Всего лишь неделя, как я узнал о выходе в свет «Красного и черного».. Скажите мне по-хорошему все плохое, что вы думаете об этом плоском произведении, совершенно не согласованном с академическими правилами и тем не менее, вероятно, скучном. Пишите мне хоть раз в месяц. Какой стиль я должен найти, чтобы передать мои мысли, посвященные вам всецело? Бедняга, умирающий от жажды в пустынях Алжира, как мог бы он нарисовать в своем воображении и стакан с водою? Кончаю этой блестящей идеей.
Чувство дружбы и уважения распределите сообразно достоинствам каждого из ваших любезных друзей и передайте им от меня. Ну, например, передайте мое уважение баронессе «Среда» и уважение от всего сердца. Пожалуйста, напишите мне, в чем состоит секретная история госпожи Клары Газуль с госпожой Монтихо.

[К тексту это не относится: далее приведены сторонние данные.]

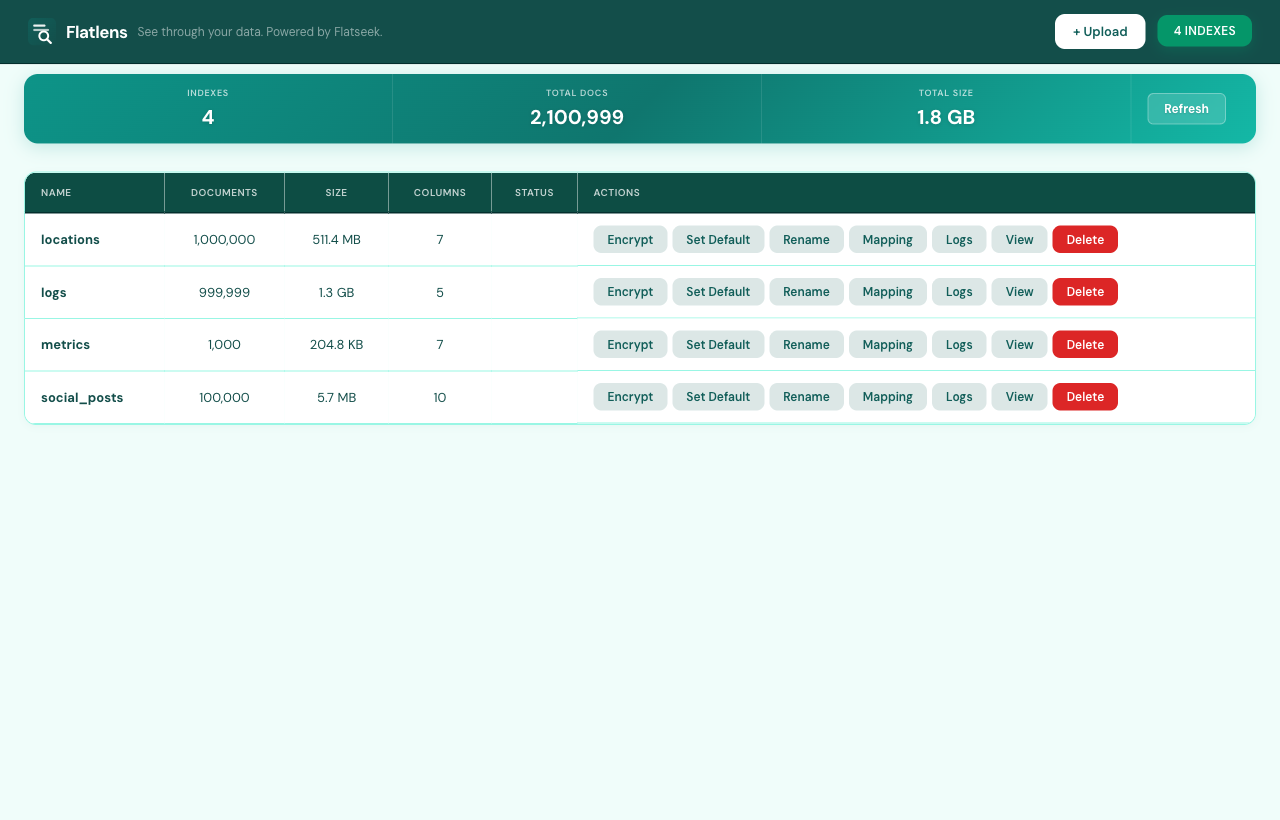Click the TOTAL SIZE stat card
This screenshot has width=1280, height=820.
coord(945,108)
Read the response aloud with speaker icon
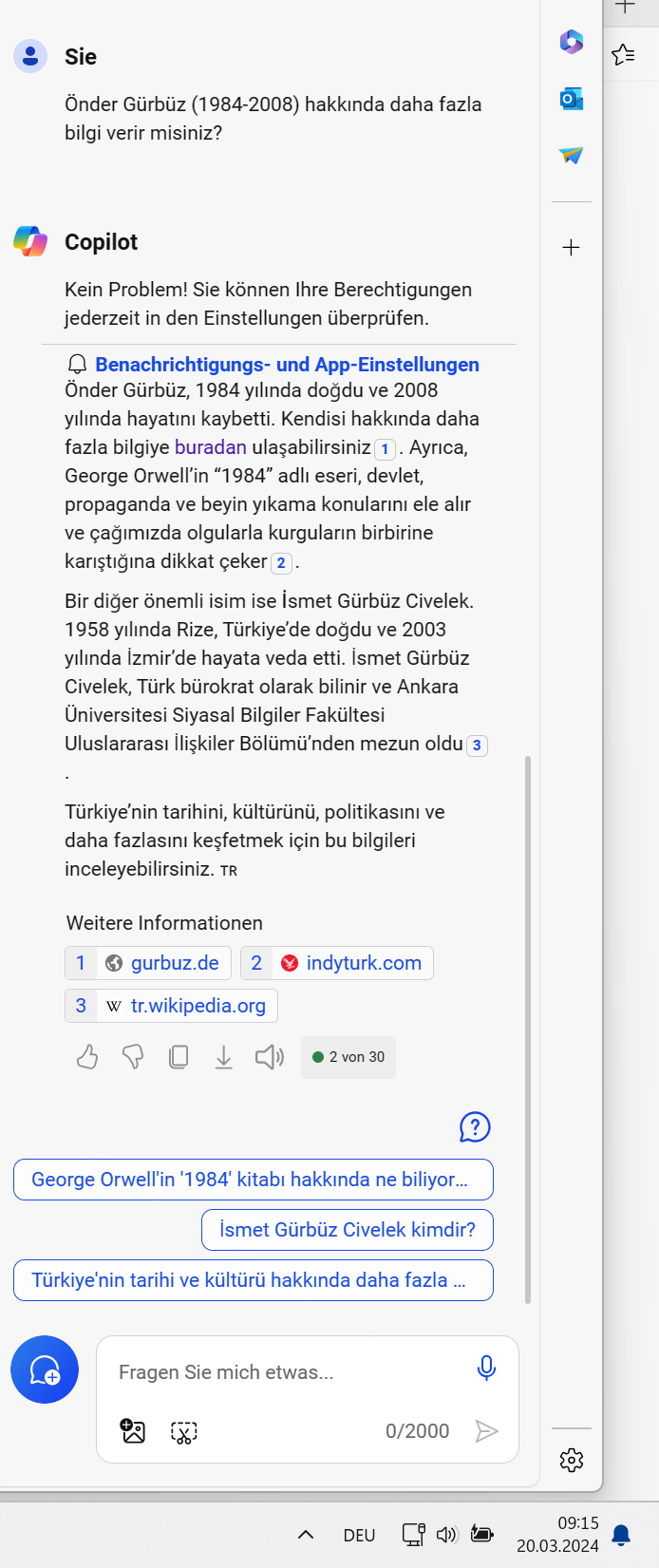Screen dimensions: 659x1568 [x=269, y=1057]
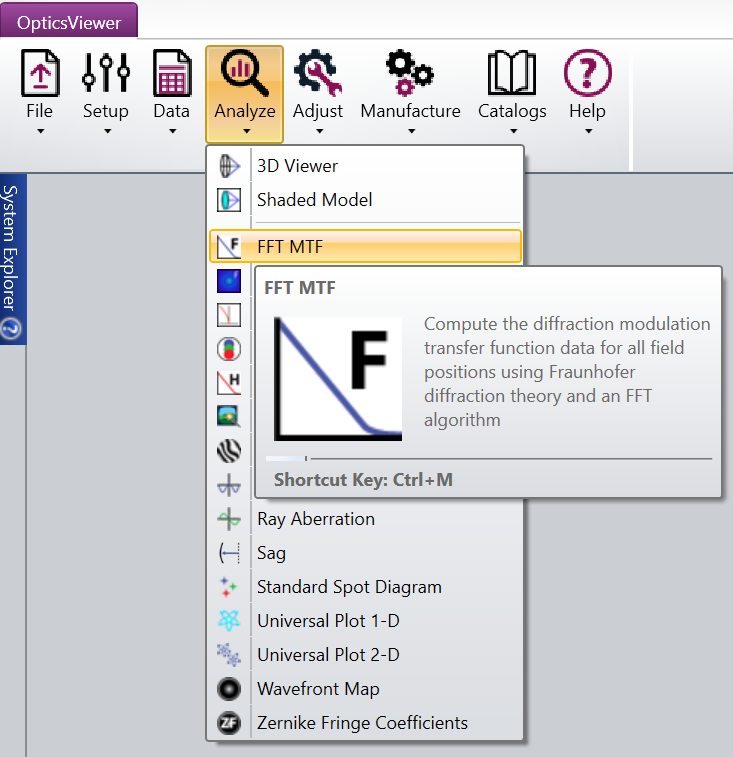Select 3D Viewer from the Analyze menu
Screen dimensions: 733x757
[x=297, y=166]
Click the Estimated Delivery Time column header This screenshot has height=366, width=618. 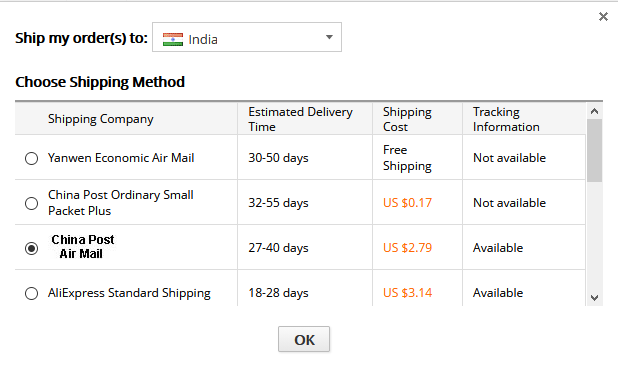[300, 119]
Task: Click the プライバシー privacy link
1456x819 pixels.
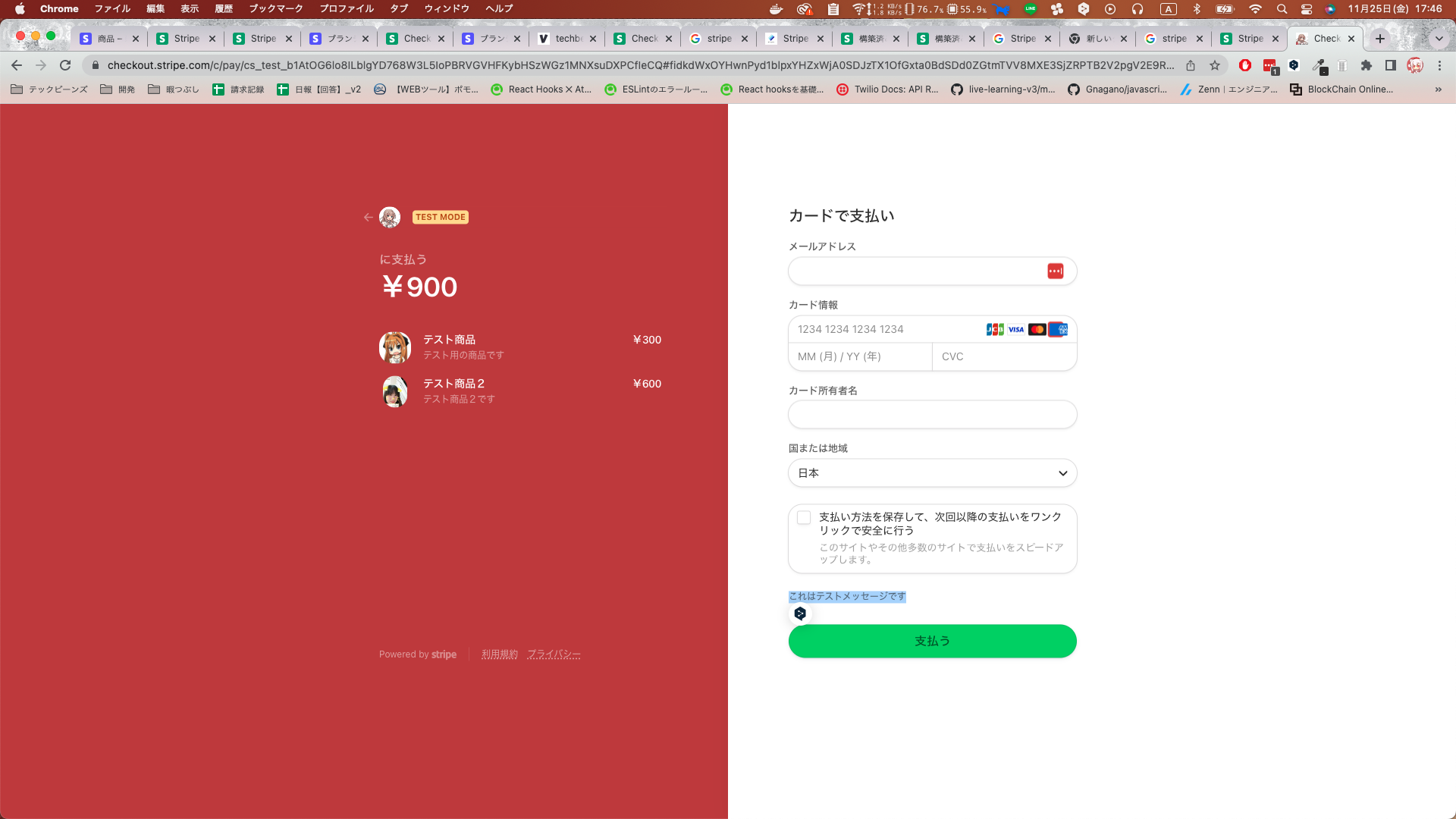Action: pos(554,654)
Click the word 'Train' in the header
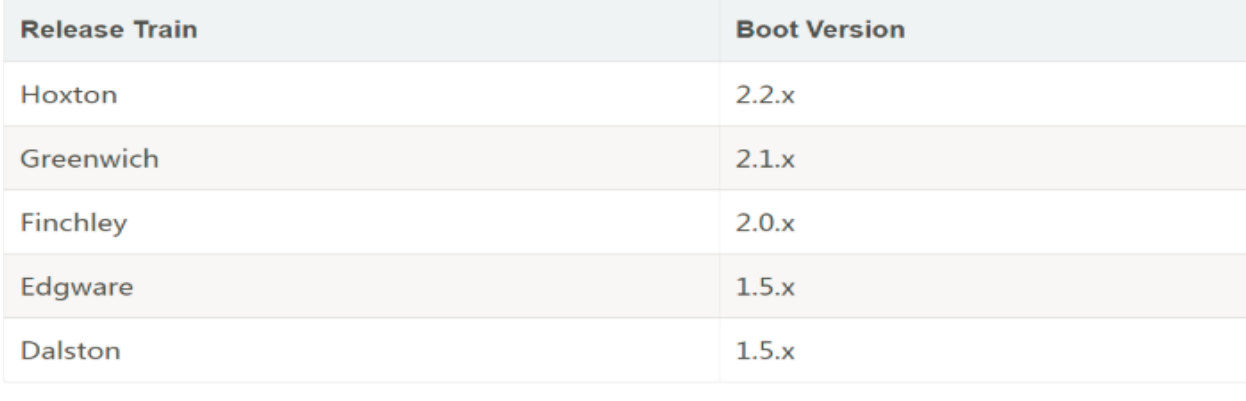1246x401 pixels. (166, 30)
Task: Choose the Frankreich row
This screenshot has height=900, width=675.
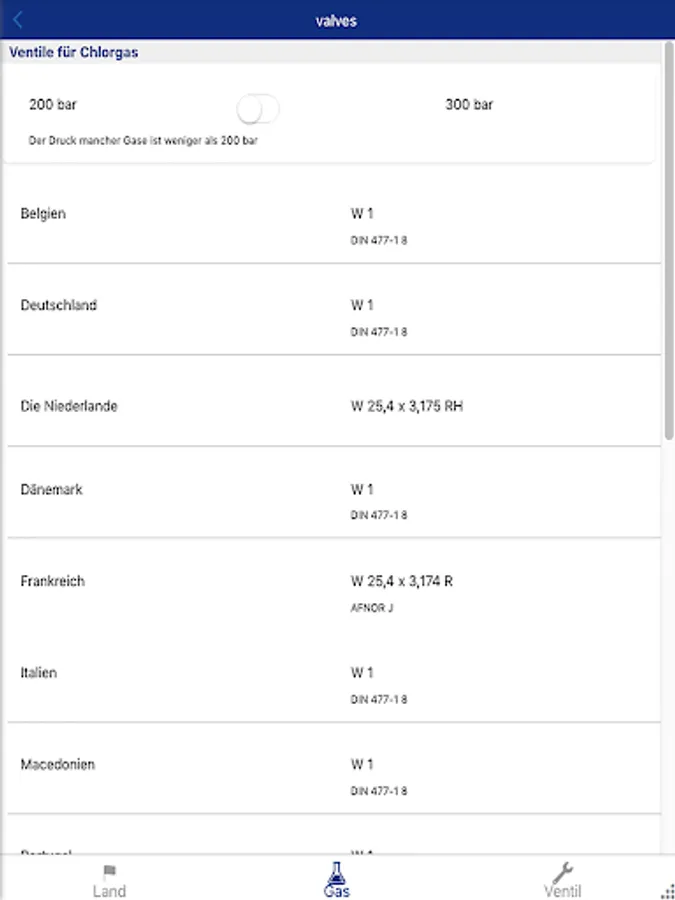Action: 53,581
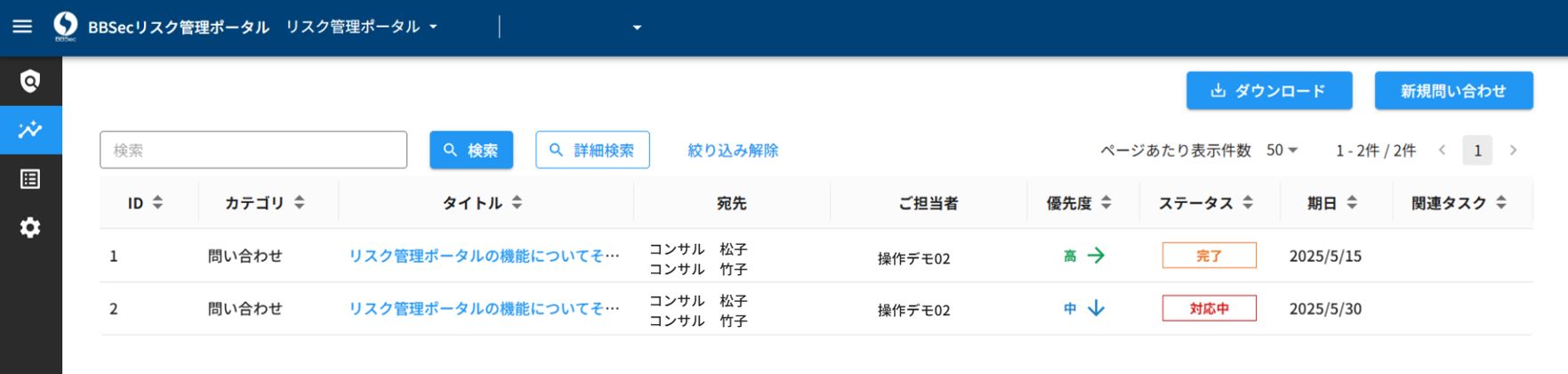1568x374 pixels.
Task: Click the 新規問い合わせ button
Action: pos(1453,91)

Благосклонно примите, преданные чувства изгнанника.
Шампань».
Бейль записал однажды в дневнике:
«В первый, раз я видел господина Одилона Баро в Палате пэров, где разбиралось дело о заговоре 29 августа.
Это маленький человек с синеватой бородкой. Он защищал одного из заговорщиков, доказывая, что у него не было ни ума, ни мужества для осуществления замысла, который ему приписывают».